Appeal against an arbitration award on grounds of serious irregularity
Sonatrach and Statoil had concluded several contracts involving the sale of LNG by Sonatrach to Statoil. Under some of these agreements, Statoil would convert the LNG to NG and sell it back to Sonatrach. This dispute arose from Sonatrach’s failure to sell LNG to Statoil and to purchase NG from Statoil. The matter was referred to arbitration and the tribunal ruled in favour of Statoil. Sonatrach appealed to the court.
Sonatrach argued that there was a serious irregularity affecting the tribunal, the proceedings and/or the award because:
(i) the tribunal overlooked and/or misconstrued a letter which Sonatrach considered a crucial piece of evidence in favour of its argument that there was no binding contract with Statoil. Sonatrach alleged that the letter shows that no government approval had been obtained for some of the agreements under which Statoil’s claim arose and as such a condition precedent of the agreements had not been fulfilled. Sonatrach stated the letter was overlooked and/or misconstrued by the tribunal as it was not referred to in the award;
(ii) the tribunal mischaracterised witness evidence, which was raised on the basis that it failed to quote, in the award, relevant excepts from the cross-examination of two witnesses; and
(iii) the tribunal inappropriately delegated its authority to an administrative secretary. The basis of this allegation stems from the secretary’s involvement in drafting notes on substantive points for the tribunal which exceeds an administrative role. This was made known to the parties when the secretary’s fee note was reviewed.

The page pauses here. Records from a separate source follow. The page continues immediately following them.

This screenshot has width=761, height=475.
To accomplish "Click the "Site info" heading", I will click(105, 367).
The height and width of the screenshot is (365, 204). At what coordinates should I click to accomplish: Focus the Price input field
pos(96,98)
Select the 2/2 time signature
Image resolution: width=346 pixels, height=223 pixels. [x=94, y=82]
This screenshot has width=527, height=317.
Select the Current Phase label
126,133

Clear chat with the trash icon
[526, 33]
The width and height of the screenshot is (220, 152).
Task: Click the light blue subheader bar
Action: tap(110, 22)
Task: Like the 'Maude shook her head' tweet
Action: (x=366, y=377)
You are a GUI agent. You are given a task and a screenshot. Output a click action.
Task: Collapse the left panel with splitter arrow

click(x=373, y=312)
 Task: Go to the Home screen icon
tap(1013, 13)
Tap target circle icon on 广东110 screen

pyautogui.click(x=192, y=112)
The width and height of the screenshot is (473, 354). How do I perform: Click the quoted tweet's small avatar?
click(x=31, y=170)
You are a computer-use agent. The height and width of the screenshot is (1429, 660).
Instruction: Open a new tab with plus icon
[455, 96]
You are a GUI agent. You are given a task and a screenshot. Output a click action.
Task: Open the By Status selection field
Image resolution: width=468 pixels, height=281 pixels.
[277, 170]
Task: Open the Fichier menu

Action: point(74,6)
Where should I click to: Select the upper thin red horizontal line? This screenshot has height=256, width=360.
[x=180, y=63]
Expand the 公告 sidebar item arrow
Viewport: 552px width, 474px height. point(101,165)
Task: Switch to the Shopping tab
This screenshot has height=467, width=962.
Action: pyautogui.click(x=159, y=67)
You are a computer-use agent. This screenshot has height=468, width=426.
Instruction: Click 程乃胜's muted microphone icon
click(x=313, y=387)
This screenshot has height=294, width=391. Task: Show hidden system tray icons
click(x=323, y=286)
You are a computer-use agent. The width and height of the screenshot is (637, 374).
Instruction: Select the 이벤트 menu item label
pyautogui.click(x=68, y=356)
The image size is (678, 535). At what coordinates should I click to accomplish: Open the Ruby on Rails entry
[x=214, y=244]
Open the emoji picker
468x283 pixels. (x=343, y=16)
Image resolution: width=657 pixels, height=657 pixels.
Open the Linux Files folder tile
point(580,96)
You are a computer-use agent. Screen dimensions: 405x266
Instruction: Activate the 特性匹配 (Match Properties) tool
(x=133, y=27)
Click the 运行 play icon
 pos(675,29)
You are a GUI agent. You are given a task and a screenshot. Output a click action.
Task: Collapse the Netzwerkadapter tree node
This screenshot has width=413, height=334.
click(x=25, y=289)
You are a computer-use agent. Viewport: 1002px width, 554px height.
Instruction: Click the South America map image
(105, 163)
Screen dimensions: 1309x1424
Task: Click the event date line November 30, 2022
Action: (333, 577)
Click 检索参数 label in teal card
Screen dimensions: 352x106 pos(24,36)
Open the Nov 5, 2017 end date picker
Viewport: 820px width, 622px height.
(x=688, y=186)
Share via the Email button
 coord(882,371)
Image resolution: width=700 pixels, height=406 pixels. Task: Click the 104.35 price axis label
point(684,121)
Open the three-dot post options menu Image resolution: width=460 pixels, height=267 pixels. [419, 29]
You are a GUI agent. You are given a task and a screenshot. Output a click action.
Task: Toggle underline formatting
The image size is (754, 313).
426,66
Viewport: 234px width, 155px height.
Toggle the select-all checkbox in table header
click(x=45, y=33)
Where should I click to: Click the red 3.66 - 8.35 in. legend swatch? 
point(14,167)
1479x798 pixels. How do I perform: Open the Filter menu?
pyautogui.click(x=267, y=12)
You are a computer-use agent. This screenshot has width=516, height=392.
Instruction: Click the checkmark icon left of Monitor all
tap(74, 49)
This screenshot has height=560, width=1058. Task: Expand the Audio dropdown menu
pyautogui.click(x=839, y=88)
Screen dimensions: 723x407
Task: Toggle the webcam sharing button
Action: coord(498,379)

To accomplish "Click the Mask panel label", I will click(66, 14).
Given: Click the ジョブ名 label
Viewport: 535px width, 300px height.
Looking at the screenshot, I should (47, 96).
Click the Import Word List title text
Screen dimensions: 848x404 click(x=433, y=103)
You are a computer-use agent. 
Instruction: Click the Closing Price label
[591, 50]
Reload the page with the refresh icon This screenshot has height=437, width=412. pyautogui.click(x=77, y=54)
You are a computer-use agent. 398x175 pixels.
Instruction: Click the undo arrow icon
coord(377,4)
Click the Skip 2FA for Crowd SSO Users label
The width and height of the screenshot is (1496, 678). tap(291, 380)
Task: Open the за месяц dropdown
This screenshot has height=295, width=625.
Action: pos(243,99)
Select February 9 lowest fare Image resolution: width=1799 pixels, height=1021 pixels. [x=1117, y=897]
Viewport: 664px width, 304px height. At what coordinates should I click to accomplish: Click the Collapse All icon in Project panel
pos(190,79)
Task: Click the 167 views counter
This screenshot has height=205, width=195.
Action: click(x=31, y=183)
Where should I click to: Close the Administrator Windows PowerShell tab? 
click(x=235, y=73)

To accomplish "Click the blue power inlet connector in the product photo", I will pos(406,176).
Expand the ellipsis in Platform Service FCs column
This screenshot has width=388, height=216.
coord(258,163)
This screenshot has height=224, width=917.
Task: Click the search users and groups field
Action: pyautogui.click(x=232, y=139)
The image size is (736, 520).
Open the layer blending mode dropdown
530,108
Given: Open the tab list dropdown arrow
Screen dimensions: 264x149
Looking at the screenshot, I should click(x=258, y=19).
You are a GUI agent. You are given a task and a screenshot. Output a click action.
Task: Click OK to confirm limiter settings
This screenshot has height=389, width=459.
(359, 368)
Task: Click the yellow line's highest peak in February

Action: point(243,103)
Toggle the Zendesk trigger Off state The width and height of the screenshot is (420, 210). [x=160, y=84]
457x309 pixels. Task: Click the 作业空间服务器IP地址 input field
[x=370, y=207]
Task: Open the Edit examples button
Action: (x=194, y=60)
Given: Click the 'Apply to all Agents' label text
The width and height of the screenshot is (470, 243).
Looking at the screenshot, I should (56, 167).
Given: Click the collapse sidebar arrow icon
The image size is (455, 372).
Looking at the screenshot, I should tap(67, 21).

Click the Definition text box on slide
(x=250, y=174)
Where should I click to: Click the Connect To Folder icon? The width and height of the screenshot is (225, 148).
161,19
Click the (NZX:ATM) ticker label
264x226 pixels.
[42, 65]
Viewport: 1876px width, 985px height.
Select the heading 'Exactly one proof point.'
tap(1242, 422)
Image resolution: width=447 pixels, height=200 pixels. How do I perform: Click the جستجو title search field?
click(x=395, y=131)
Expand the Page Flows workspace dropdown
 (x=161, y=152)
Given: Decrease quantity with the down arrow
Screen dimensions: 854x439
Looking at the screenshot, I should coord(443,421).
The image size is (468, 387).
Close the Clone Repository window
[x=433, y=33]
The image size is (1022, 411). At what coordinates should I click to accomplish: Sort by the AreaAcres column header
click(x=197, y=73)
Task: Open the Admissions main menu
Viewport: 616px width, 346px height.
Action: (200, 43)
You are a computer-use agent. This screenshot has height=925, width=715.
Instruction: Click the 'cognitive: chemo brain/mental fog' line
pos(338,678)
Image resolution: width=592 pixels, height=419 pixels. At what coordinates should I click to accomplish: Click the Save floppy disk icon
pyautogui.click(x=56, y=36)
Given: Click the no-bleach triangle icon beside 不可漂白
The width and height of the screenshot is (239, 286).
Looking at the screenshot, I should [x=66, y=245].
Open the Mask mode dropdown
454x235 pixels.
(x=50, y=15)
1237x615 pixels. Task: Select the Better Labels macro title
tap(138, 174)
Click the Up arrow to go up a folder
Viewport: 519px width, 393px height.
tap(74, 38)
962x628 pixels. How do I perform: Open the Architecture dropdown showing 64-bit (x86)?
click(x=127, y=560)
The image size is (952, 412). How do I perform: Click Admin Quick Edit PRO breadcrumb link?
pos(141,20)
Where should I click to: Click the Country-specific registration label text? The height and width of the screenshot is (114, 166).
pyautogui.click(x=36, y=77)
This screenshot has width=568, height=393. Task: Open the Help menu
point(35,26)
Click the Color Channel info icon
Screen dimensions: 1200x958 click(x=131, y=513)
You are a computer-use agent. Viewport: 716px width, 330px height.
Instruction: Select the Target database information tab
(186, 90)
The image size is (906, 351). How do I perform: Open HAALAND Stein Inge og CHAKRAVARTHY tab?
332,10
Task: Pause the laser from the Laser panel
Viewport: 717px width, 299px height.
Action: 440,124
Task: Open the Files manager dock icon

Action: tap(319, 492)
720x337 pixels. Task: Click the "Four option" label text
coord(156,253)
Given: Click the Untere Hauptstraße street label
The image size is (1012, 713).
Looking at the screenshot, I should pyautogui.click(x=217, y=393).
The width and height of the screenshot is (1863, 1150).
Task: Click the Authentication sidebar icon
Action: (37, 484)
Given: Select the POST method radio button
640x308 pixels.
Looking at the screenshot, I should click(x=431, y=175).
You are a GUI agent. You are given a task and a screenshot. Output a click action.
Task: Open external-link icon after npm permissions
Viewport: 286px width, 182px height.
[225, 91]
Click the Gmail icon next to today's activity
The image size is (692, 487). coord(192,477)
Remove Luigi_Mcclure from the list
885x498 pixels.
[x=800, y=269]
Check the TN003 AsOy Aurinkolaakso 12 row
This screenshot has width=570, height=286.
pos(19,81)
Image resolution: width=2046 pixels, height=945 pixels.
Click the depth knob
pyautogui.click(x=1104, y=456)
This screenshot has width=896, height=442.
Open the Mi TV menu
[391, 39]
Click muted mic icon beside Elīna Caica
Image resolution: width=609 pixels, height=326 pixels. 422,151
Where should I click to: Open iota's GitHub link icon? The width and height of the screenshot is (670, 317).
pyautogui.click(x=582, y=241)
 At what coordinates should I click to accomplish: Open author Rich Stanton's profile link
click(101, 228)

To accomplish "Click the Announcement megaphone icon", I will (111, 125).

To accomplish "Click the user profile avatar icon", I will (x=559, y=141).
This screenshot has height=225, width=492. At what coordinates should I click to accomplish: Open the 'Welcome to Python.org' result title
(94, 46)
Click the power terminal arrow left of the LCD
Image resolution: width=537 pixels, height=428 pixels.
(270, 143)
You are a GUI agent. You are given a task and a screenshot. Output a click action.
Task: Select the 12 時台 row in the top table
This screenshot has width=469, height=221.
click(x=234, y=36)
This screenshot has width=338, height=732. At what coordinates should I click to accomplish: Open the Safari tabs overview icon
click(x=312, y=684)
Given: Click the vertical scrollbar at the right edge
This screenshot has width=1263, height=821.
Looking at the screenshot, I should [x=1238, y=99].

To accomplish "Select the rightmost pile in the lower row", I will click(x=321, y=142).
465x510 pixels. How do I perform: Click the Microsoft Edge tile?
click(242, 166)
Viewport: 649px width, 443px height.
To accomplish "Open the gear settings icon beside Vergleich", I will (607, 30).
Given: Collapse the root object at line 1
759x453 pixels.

Sonatrach also raised other arguments arising from the application allowing the registration of the award as a judgment.
The court dismissed Sonatrach’s application to appeal, for the following reasons:
(i) After reviewing the history of the case, the court found that:
a. the letter was not overlooked. It is clear from the conduct of the arbitration that the letter was simply not considered relevant by the tribunal and it was, therefore, not referred to in its award;
b. the witness evidence was not misconstrued; and
c. the tribunal did not improperly delegate its authority to an administrative secretary. Notwithstanding the preparation of substantive notes by the secretary, there was no evidence that the secretary participated in the tribunal’s deliberations.
(ii) As the matters complained of by Sonatrach were unsustainable, there was no need to consider if those matters gave rise to a serious irregularity affecting the tribunal, the proceedings and/or the award.
(iii) Further, an appeal on the basis that there was a seriously irregularity revolves around whether there has been due process, not whether the tribunal ‘got it right’. It is inappropriate to raise an argument of serious irregularity to challenge a finding of fact by the tribunal.
The court’s judgment also dealt with other issues arising from the registration of the judgment as an award. In particular, the court held that, in a case where a tribunal has not ordered interest on an award, the court has the power nonetheless to award interest from the date that the award is entered as a judgment.